Conte de printemps

J’ai, dans ma cuisine, une jardinière qui accueille depuis quelques années un pied de lavande et, au fil des saisons, les plantes aromatiques qui veulent bien y pousser. En septembre 2025, sur un stand de la direction des espaces verts, Sarah a récupéré dans un petit godet deux feuilles de misère. Elle pensait les ramener chez elle mais elle les a plantées dans ma jardinière. Six mois plus tard, la misère occupe 50 % de celle-ci, menaçant tous les jours de tomber sur ma plaque de cuisson ou d’étouffer un pied de basilic qui a résisté à l’hiver.
Sarah a taillé la plante pour la ramener à des proportions plus raisonnables. J’ai mis les morceaux dans un sac kraft avec l’intention de les déposer au jardin partagé si quelqu’un voulait faire des boutures. En m’y rendant, j’ai fait un crochet par le bac à biodéchets installé dans la rue par la Ville. Juste après moi, une dame y déposait des morceaux de végétaux, à l’évidence le produit d’une taille de plantes.

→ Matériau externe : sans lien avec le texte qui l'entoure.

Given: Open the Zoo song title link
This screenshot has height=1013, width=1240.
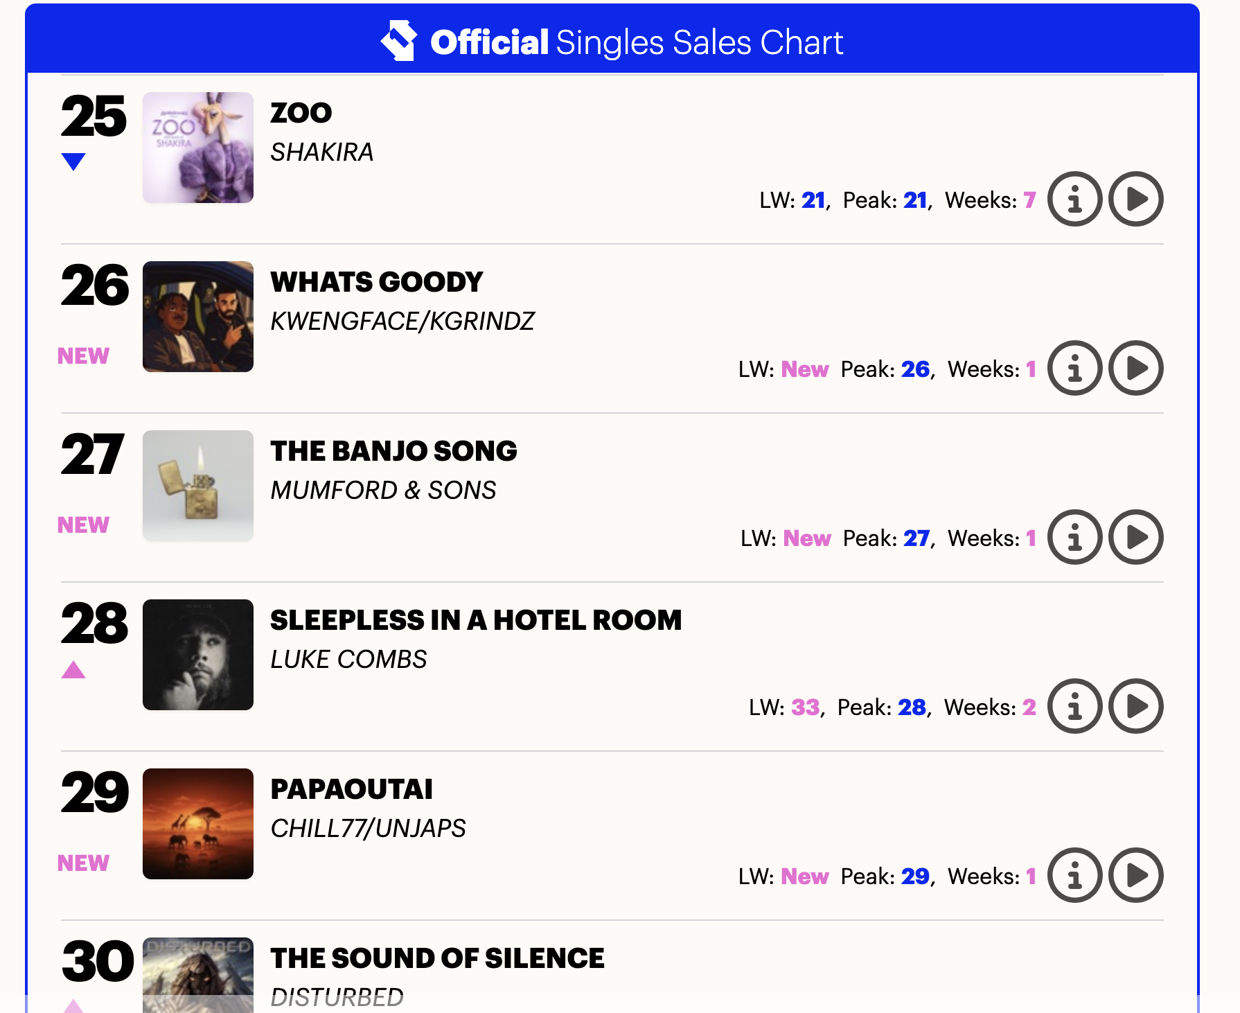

Je lui ai expliqué que j’avais l’intention de déposer mes branches de misère au jardin partagé mais que, si elle avait envie de faire une bouture, je les lui donnais volontiers. Après quelques secondes d’incertitude et un œil jeté sur le contenu du sac, elle a accepté ma proposition et est repartie toute joyeuse avec une nouvelle plante.
J’adore quand la vie fait ce genre de cadeau.